How can I stream my laptop's desktop to my iPad?

4

I recently got a wireless PC controller, and now I enjoy games playing from my bed. However, I find it hard to correctly place my laptop so it's comfortable, and it would be great if there was a way to view my screen through my iPad, with minimal lag; so I could simply leave my laptop behind me or on the desk and view the game from the iPad.

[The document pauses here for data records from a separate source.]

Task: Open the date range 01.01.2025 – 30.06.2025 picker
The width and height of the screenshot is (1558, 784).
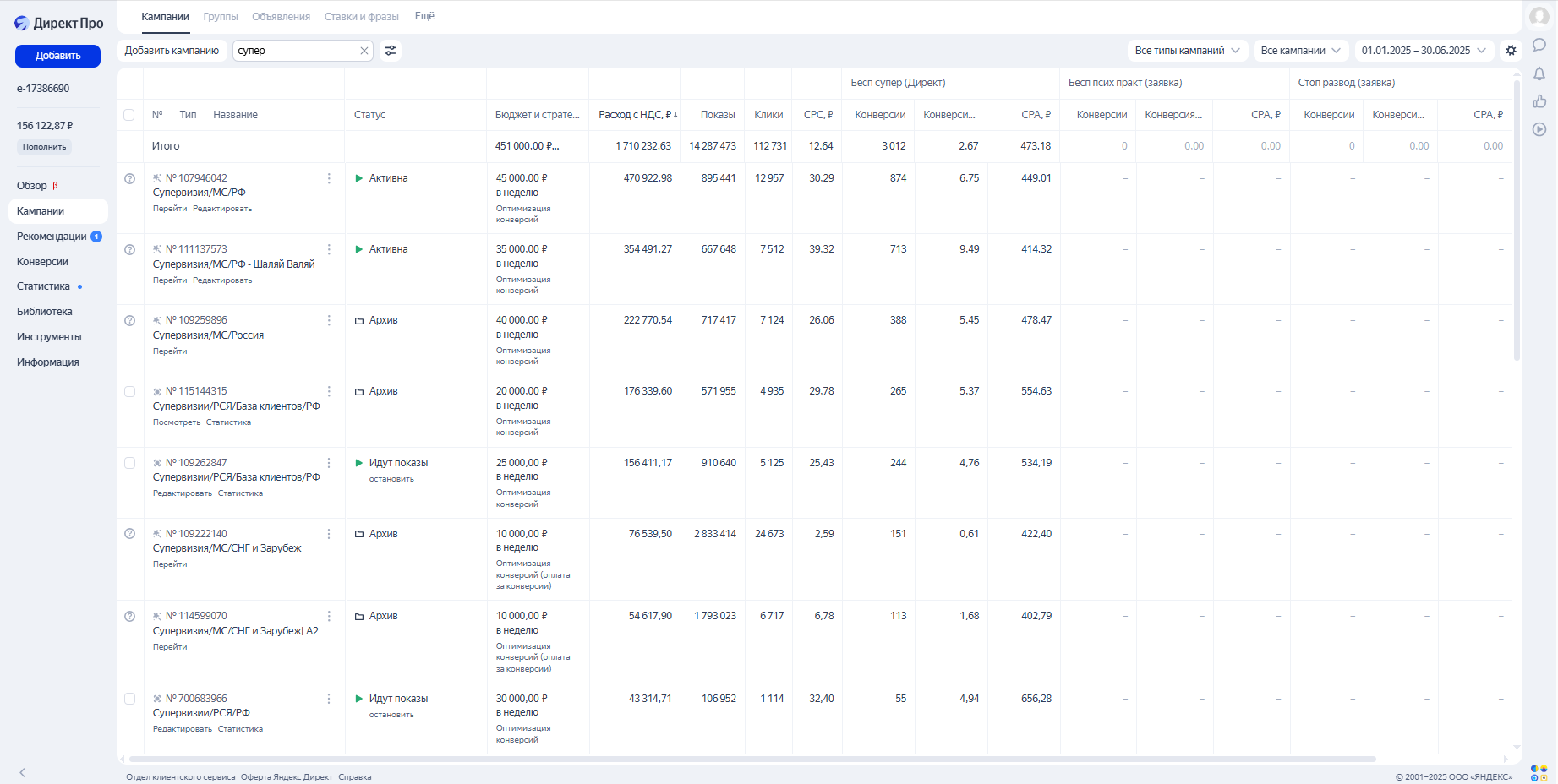Action: point(1423,51)
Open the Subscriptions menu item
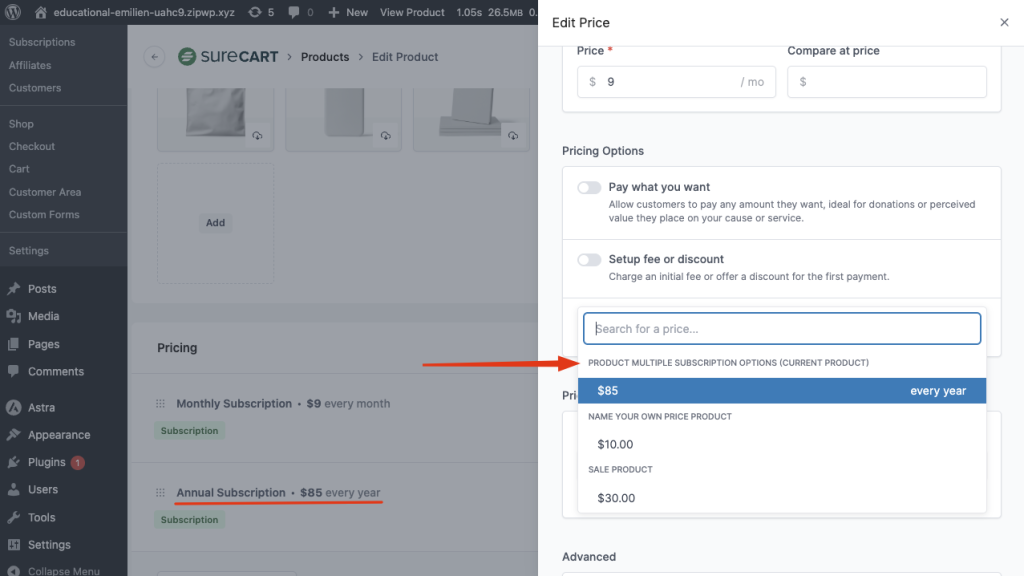The image size is (1024, 576). pyautogui.click(x=42, y=42)

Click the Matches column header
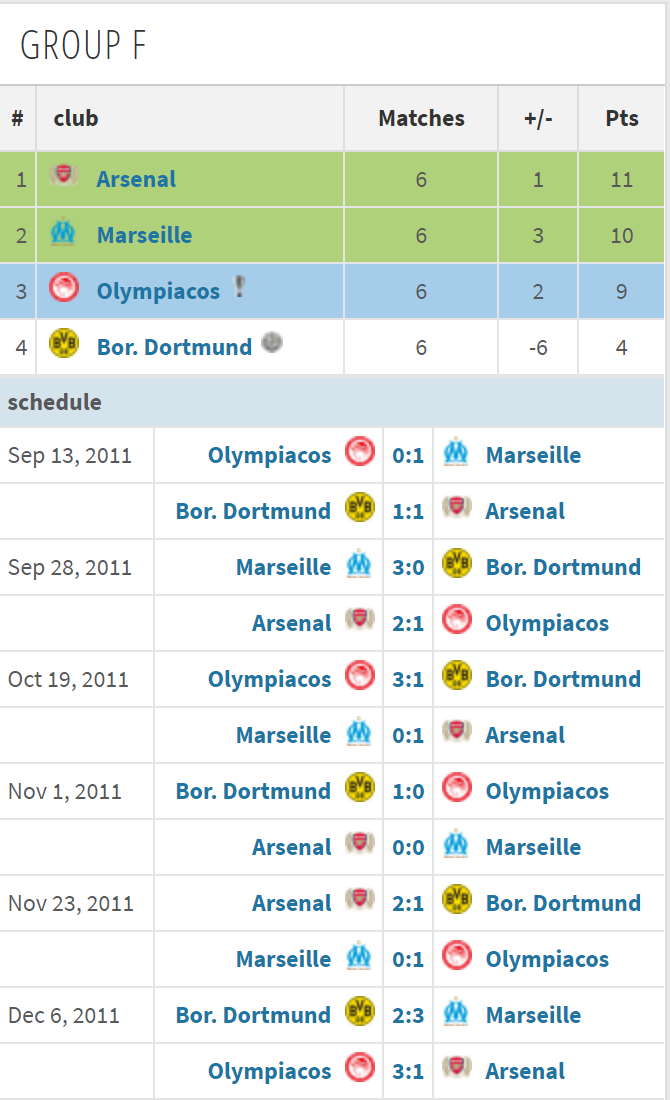(x=421, y=118)
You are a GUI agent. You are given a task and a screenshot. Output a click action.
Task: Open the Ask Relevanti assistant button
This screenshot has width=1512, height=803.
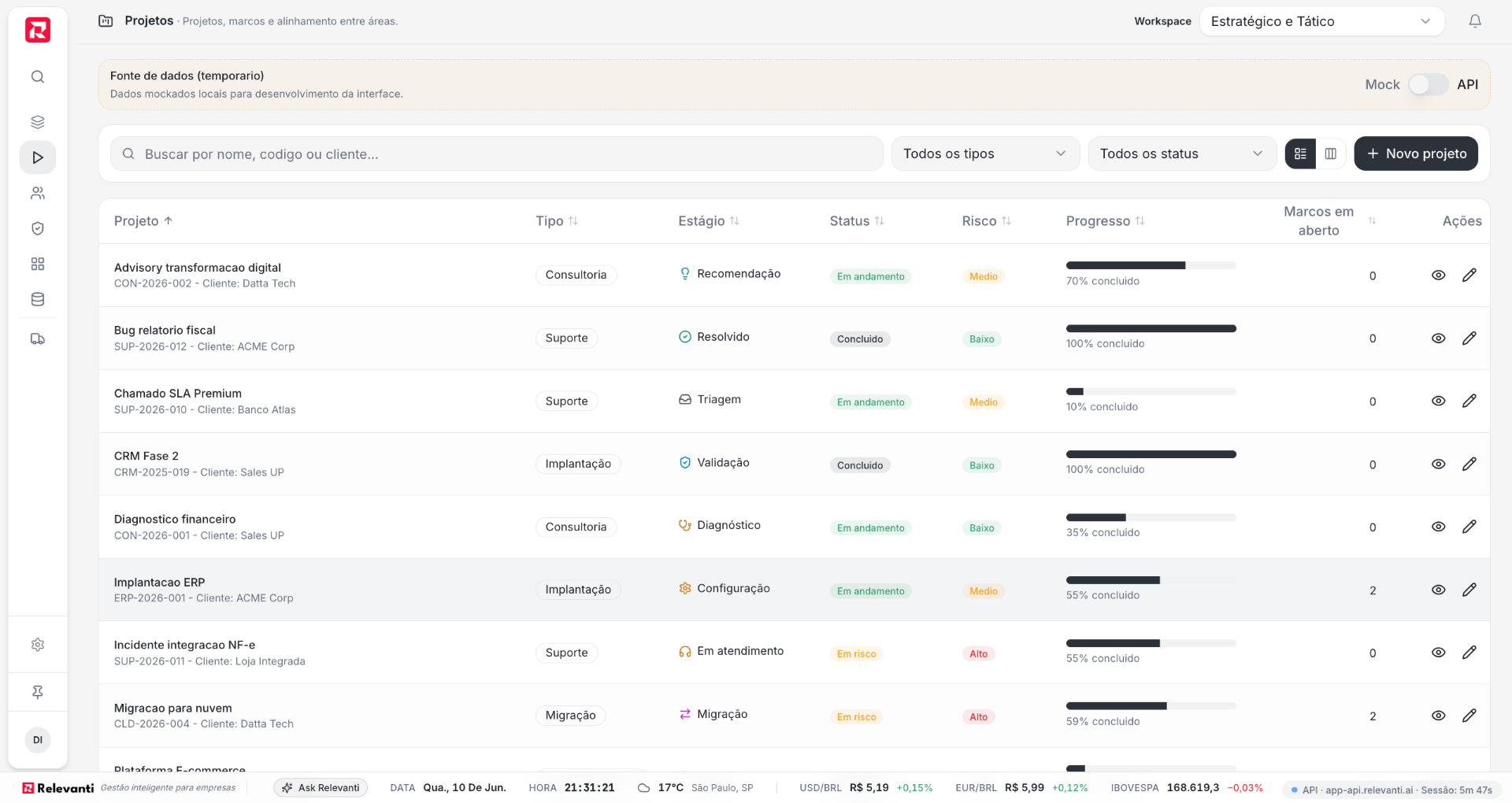click(321, 787)
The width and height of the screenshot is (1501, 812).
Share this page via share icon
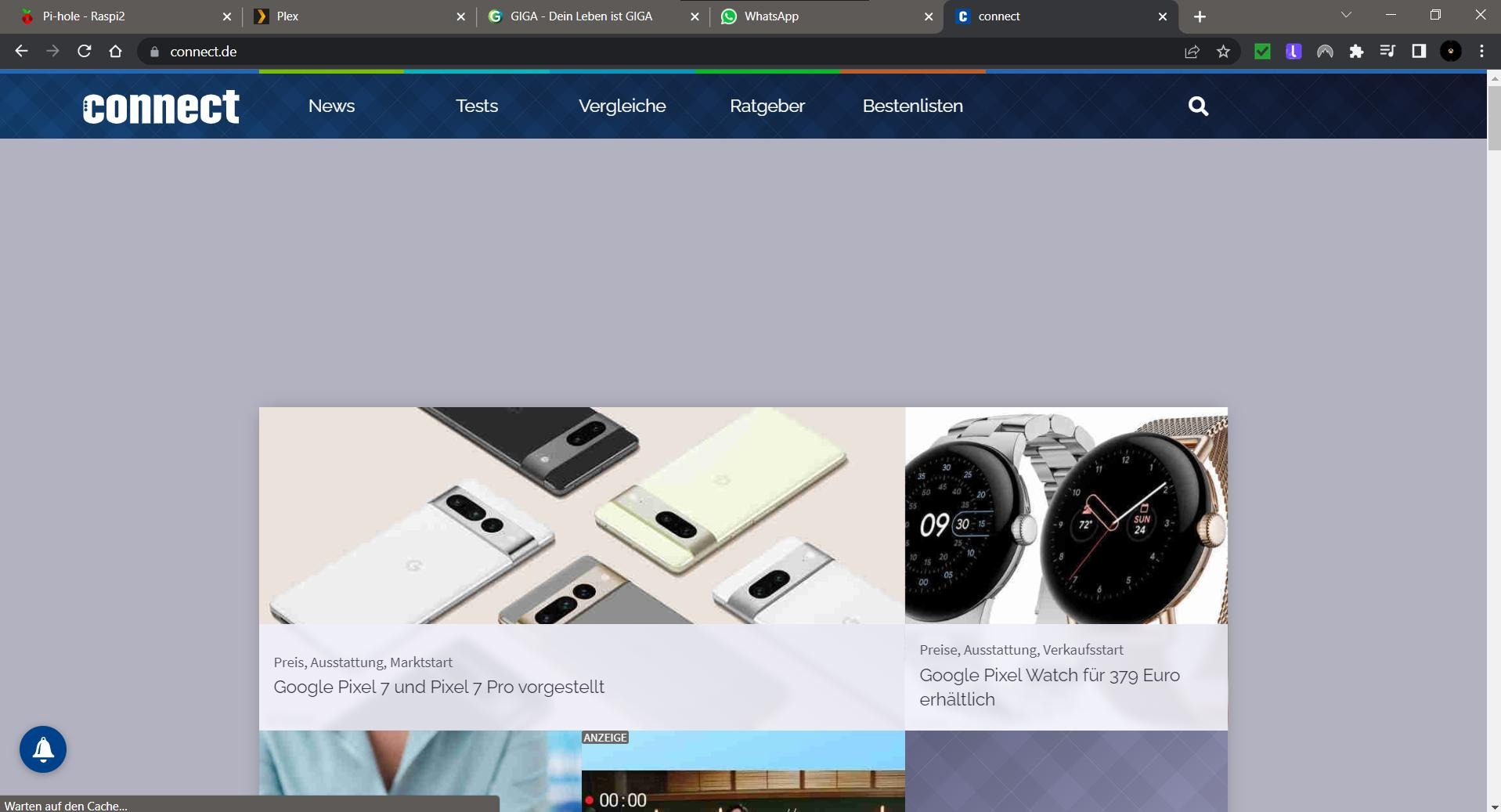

Is this feasible/realistic?

Additional info:

  • Both the iPad and the laptop are on the same WiFi network

jcora

Posted 2012-10-02T19:57:53.483

Reputation: 1 294

3Any solution will probably have 1/2 - 4 FPS so this will depend very much on the game you wish to play. 3D/FPS games will likely not play well. – Darth Android – 2012-10-02T20:02:05.790

And source on that? – jcora – 2012-10-02T20:03:25.223

58+ years using Remote Desktop and VNC and screencasting utilities, any of which are going to be your options here. The iPad does not have a video in connector, which means you can't just stream raw video from your laptop's monitor out. RDP/VNC can get feel much faster, but that's because they only update small sections of the screen. Full-screen updates take a while. 20fps at 1080p is ~120Mbps of bitrate. Wifi can't handle that in real-world scenarios. Movies use compression to make that work (~10-20Mbps), but that is not realtime. – Darth Android – 2012-10-02T20:59:20.497

1The particular source for the FPS reference in my first comment was my attempt to play World of Warcraft over VNC using a gigabit wired connection, with WoW running on my gaming desktop and playback happening on my laptop. – Darth Android – 2012-10-02T21:04:46.063

Answers

5

If you're not wanting to do full-screen or 3D gaming, then VNC or RDP or screencasting will probably fit the bill. It will work best where there is very little happening on screen - you'll probably get up to 1/2 - 4 FPS depending on WiFi and how much is being updated on the screen.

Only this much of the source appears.